Source: The Loadstar
Date: 20th September 2023
Congestion at North American ports and rail terminals may have stopped giving cargo owners and logistics providers sleepless nights, but another source of supply chain strain is mounting –the rising tide of nearshoring is beginning to tax capacity and infrastructure.
A casual glance at cargo flows between Mexico and the US reveals the strong pull of nearshoring. In the first quarter, Mexico surpassed China as the top source of US imports. Whereas imports from Asia slumped in the period, a tidal wave of Mexico-US traffic let Mexico leapfrog China by 15% to claim the top spot.
According to the US Census Bureau, July was the seventh out of eight months when Mexico ranked top in monthly international commerce with its northern neighbour. Much of this was driven by foreign investment – in the first half of 2023, direct foreign investment in Mexico was up 41%, according to authorities in Mexico City, with 43% of the inflow originating in the US. Mexico’s manufacturing sector garnered almost $10bn in foreign direct investment in the first eight months of the year.
Since 2022, an estimated of 453 companies have begun the process of relocating to Mexico, and further investment is coming from firms that already have a presence in the country. This massive inflow could result in Mexican exports to the US rising by 30%-40% over the next five years, its analysts reckon.
There will be more migration. Many companies are looking to reduce their sourcing reliance on China but are unready to move because their supply networks remain rooted there.
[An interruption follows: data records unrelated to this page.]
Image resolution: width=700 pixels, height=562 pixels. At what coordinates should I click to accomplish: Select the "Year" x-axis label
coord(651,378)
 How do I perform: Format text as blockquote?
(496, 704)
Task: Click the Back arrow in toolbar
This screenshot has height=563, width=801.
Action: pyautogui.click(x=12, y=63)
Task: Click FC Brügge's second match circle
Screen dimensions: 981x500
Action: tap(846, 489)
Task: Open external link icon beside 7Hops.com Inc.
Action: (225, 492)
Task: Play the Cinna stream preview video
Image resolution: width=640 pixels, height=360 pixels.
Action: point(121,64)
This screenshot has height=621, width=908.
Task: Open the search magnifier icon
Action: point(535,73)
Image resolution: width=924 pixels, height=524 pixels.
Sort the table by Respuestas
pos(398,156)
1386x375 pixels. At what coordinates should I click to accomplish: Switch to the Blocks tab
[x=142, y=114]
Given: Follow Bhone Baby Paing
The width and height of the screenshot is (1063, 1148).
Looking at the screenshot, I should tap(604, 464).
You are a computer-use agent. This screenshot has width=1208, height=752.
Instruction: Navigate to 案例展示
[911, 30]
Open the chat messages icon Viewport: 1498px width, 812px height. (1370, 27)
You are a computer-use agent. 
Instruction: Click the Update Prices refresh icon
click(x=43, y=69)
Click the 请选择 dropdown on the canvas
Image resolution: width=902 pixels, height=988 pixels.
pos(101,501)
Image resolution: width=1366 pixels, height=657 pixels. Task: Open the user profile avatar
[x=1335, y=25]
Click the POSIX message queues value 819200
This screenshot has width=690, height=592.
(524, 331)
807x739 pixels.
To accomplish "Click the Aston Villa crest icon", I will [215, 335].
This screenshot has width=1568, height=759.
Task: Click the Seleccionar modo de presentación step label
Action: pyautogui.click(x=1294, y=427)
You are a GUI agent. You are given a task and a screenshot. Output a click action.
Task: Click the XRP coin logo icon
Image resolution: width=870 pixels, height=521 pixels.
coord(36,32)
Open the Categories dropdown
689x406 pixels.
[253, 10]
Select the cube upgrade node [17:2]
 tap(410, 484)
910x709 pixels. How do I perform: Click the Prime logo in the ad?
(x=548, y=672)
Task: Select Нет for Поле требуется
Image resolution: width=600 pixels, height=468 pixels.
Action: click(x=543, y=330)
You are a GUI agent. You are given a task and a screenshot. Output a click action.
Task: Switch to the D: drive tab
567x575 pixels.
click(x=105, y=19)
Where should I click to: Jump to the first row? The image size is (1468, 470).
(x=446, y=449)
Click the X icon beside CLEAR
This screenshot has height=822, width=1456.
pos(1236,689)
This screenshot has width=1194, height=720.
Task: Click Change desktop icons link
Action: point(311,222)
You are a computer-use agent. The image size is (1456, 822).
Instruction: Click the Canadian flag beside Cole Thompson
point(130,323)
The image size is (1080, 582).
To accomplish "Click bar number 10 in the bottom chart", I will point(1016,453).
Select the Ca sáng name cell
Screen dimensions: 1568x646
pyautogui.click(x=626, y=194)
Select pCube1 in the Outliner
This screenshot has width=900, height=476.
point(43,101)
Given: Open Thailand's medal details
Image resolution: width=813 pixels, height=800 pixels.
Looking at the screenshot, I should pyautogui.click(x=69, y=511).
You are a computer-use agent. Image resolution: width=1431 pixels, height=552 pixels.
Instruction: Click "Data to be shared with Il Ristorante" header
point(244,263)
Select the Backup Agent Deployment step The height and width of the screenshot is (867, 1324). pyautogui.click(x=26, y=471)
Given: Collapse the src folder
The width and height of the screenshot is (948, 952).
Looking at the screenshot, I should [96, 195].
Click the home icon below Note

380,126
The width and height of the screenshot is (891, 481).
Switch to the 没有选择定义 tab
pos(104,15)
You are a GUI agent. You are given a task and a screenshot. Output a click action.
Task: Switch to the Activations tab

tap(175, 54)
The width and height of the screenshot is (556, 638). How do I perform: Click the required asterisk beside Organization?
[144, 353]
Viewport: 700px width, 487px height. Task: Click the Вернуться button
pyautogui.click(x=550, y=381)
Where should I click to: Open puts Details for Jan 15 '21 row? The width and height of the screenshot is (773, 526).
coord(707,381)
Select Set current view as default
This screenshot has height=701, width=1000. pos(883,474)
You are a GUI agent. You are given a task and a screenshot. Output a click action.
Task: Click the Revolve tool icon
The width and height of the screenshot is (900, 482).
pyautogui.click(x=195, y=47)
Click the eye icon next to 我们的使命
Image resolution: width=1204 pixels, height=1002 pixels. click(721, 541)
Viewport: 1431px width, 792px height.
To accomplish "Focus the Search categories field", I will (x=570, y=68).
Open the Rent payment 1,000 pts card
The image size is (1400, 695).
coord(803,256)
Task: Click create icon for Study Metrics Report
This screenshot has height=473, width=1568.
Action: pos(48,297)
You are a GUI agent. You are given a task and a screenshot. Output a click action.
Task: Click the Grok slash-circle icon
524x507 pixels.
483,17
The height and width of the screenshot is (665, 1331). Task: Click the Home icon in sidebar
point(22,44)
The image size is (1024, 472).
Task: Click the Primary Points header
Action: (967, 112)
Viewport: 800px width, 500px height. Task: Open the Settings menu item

Chinese companies themselves are also looking to Mexico for their future North American business. According to the latest Reshoring Index published by AT Kearney, a significant number of Chinese firms have begun to establish footholds in Mexico.
The increase in Mexico-US flows is changing import flow patterns. With $26.4bn in two-way trade in July, Laredo was the largest US import gateway that month, ahead of the port of Los Angeles ($24.3bn) and Chicago-O’Hare airport ($24.2bn).
As more traffic enters the US by land, capabilities have to be adjusted in line with changing flow patterns, the Association for Supply Chain Management (ASCM) has warned. Going forward, this would mean less need for investment at US west coast ports but more development in terms of border clearing capabilities, services and infrastructure on the Mexican border, its analysts pointed out.
When it presented its quarterly Supply Chain Stability Index in July, ASCM warned that shifts in sourcing bring pressures to areas that have not been equipped to cope with substantial cargo flows, with potential repercussions on a broader scale beyond the immediate impact.
It was pointed out that nearshoring will put additional pressure on already strained resources, both in terms of infrastructure and labour. With more traffic moving across the US-Mexico border, more trucks, clearance capabilities and personnel are going to be needed at these points, adding that the need for more truckers will exacerbate the existing shortage of truck drivers.
Return logistics arrangements and infrastructure also have to be adjusted.
Already US border crossing points with Mexico have been struggling with elevated traffic volumes. Trucking capacity has been under pressure, especially south of the border, ASCM noted. As more truckers retire, the problem is going to get worse, various observers have warned.
Mexican trucking capacity is not expected to show much growth in the near future. For one thing, interest rates are significantly higher than in the US, which is discouraging trucking firms from investing in fleet expansion, indicating even tighter future capacity.
Cargo owners need to broaden their repertoire of import solutions, ASCM stressed. US logistics provider Averitt Express has been leveraging less-than-truckload services for US distribution once imports from Mexico have crossed the border.
Some players are looking to intermodal solutions. North American Class I railways have beefed up their intermodal services to and from Mexico, where they see an opportunity to return this ailing sector back to growth. However, rail carriers have come under heavy criticism over the past two years for poor service levels and it is likely to take some persuasion to get cargo owners to shift away from trucking solutions.